=== WHAT TO PRODUCE ===
Word for word, reproduce the data that follows.

-------- PROVIDED ENTRIES

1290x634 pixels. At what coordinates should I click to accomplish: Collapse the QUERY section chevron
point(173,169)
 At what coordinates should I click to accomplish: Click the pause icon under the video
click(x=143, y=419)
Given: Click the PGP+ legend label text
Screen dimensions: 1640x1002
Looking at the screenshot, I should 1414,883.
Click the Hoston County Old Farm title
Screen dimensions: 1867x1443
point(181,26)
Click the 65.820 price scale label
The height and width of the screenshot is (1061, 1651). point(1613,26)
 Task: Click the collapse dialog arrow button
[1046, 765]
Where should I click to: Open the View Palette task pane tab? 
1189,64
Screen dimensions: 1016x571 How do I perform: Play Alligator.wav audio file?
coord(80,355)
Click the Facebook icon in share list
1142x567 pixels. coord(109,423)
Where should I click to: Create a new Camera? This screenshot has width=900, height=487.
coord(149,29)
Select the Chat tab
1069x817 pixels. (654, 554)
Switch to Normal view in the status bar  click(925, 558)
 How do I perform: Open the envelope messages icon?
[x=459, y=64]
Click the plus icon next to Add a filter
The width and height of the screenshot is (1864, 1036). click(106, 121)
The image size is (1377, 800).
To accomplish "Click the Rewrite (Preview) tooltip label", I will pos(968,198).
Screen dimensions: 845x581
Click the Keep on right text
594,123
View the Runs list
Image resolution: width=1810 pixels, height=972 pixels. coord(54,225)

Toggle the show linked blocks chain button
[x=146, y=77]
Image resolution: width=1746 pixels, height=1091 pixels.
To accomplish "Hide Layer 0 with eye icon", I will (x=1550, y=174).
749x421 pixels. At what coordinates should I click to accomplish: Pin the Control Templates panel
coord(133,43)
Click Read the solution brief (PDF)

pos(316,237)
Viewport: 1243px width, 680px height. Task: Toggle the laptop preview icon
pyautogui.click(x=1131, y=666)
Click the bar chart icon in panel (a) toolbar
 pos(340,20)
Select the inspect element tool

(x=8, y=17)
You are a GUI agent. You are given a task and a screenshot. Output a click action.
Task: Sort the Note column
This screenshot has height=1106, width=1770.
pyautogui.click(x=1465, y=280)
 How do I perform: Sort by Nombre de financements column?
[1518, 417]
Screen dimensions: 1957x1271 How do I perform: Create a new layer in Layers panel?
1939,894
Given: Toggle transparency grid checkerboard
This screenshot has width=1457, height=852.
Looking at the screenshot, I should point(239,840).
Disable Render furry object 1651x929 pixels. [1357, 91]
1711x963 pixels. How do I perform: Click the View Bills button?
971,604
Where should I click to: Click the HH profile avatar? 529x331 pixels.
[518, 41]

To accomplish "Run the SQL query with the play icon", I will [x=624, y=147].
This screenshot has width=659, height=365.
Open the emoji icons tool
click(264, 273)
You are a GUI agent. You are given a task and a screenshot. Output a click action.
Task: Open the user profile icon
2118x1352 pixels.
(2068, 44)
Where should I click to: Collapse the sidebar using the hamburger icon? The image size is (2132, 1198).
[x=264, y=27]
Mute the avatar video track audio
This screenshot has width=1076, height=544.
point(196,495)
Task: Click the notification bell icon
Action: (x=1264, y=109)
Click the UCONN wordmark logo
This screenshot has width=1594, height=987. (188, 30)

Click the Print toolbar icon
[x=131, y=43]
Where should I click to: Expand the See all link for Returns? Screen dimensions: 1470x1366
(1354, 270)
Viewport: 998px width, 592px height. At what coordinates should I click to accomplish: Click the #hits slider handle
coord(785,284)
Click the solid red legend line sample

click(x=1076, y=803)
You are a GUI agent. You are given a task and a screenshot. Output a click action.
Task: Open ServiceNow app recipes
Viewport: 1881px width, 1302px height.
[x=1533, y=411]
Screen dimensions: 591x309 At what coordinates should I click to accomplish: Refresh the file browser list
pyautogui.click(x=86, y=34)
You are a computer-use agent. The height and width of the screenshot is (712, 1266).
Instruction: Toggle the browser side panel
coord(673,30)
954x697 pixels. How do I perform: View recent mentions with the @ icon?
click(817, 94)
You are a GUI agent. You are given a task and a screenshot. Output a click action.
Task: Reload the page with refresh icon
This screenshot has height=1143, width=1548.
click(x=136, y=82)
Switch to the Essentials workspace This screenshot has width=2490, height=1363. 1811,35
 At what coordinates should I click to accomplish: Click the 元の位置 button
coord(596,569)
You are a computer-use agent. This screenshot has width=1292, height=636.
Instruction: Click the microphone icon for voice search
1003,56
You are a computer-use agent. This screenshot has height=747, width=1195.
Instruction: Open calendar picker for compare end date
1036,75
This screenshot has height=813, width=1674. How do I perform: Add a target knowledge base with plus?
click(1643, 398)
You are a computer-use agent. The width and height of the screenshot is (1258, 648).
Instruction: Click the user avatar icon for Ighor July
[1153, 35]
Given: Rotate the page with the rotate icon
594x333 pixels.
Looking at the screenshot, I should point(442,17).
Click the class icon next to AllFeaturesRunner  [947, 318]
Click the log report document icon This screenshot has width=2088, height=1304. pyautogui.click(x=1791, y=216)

----------------

=== EXERCISE ANSWER ===
1290x634 pixels. At what coordinates should I click to accomplish: Collapse the QUERY section chevron
point(173,169)
 At what coordinates should I click to accomplish: Click the pause icon under the video
click(x=143, y=419)
Given: Click the PGP+ legend label text
Screen dimensions: 1640x1002
Looking at the screenshot, I should 1414,883.
Click the Hoston County Old Farm title
Screen dimensions: 1867x1443
point(181,26)
Click the 65.820 price scale label
The height and width of the screenshot is (1061, 1651). point(1613,26)
 Task: Click the collapse dialog arrow button
[1046, 765]
Where should I click to: Open the View Palette task pane tab? 
1189,64
Screen dimensions: 1016x571 How do I perform: Play Alligator.wav audio file?
coord(80,355)
Click the Facebook icon in share list
1142x567 pixels. coord(109,423)
Where should I click to: Create a new Camera? This screenshot has width=900, height=487.
coord(149,29)
Select the Chat tab
1069x817 pixels. (654, 554)
Switch to Normal view in the status bar  click(925, 558)
 How do I perform: Open the envelope messages icon?
[x=459, y=64]
Click the plus icon next to Add a filter
The width and height of the screenshot is (1864, 1036). click(106, 121)
The image size is (1377, 800).
To accomplish "Click the Rewrite (Preview) tooltip label", I will pos(968,198).
Screen dimensions: 845x581
Click the Keep on right text
594,123
View the Runs list
Image resolution: width=1810 pixels, height=972 pixels. coord(54,225)

Toggle the show linked blocks chain button
[x=146, y=77]
Image resolution: width=1746 pixels, height=1091 pixels.
To accomplish "Hide Layer 0 with eye icon", I will (x=1550, y=174).
749x421 pixels. At what coordinates should I click to accomplish: Pin the Control Templates panel
coord(133,43)
Click Read the solution brief (PDF)

pos(316,237)
Viewport: 1243px width, 680px height. Task: Toggle the laptop preview icon
pyautogui.click(x=1131, y=666)
Click the bar chart icon in panel (a) toolbar
 pos(340,20)
Select the inspect element tool

(x=8, y=17)
You are a GUI agent. You are given a task and a screenshot. Output a click action.
Task: Sort the Note column
This screenshot has height=1106, width=1770.
pyautogui.click(x=1465, y=280)
 How do I perform: Sort by Nombre de financements column?
[1518, 417]
Screen dimensions: 1957x1271 How do I perform: Create a new layer in Layers panel?
1939,894
Given: Toggle transparency grid checkerboard
This screenshot has width=1457, height=852.
Looking at the screenshot, I should point(239,840).
Disable Render furry object 1651x929 pixels. [1357, 91]
1711x963 pixels. How do I perform: Click the View Bills button?
971,604
Where should I click to: Click the HH profile avatar? 529x331 pixels.
[518, 41]

To accomplish "Run the SQL query with the play icon", I will [x=624, y=147].
This screenshot has width=659, height=365.
Open the emoji icons tool
click(264, 273)
You are a GUI agent. You are given a task and a screenshot. Output a click action.
Task: Open the user profile icon
2118x1352 pixels.
(2068, 44)
Where should I click to: Collapse the sidebar using the hamburger icon? The image size is (2132, 1198).
[x=264, y=27]
Mute the avatar video track audio
This screenshot has width=1076, height=544.
point(196,495)
Task: Click the notification bell icon
Action: (x=1264, y=109)
Click the UCONN wordmark logo
This screenshot has width=1594, height=987. (188, 30)

Click the Print toolbar icon
[x=131, y=43]
Where should I click to: Expand the See all link for Returns? Screen dimensions: 1470x1366
(1354, 270)
Viewport: 998px width, 592px height. At what coordinates should I click to accomplish: Click the #hits slider handle
coord(785,284)
Click the solid red legend line sample

click(x=1076, y=803)
You are a GUI agent. You are given a task and a screenshot. Output a click action.
Task: Open ServiceNow app recipes
Viewport: 1881px width, 1302px height.
[x=1533, y=411]
Screen dimensions: 591x309 At what coordinates should I click to accomplish: Refresh the file browser list
pyautogui.click(x=86, y=34)
You are a computer-use agent. The height and width of the screenshot is (712, 1266).
Instruction: Toggle the browser side panel
coord(673,30)
954x697 pixels. How do I perform: View recent mentions with the @ icon?
click(817, 94)
You are a GUI agent. You are given a task and a screenshot. Output a click action.
Task: Reload the page with refresh icon
This screenshot has height=1143, width=1548.
click(x=136, y=82)
Switch to the Essentials workspace This screenshot has width=2490, height=1363. 1811,35
 At what coordinates should I click to accomplish: Click the 元の位置 button
coord(596,569)
You are a computer-use agent. This screenshot has width=1292, height=636.
Instruction: Click the microphone icon for voice search
1003,56
You are a computer-use agent. This screenshot has height=747, width=1195.
Instruction: Open calendar picker for compare end date
1036,75
This screenshot has height=813, width=1674. How do I perform: Add a target knowledge base with plus?
click(1643, 398)
You are a computer-use agent. The width and height of the screenshot is (1258, 648).
Instruction: Click the user avatar icon for Ighor July
[1153, 35]
Given: Rotate the page with the rotate icon
594x333 pixels.
Looking at the screenshot, I should point(442,17).
Click the class icon next to AllFeaturesRunner  [947, 318]
Click the log report document icon This screenshot has width=2088, height=1304. pyautogui.click(x=1791, y=216)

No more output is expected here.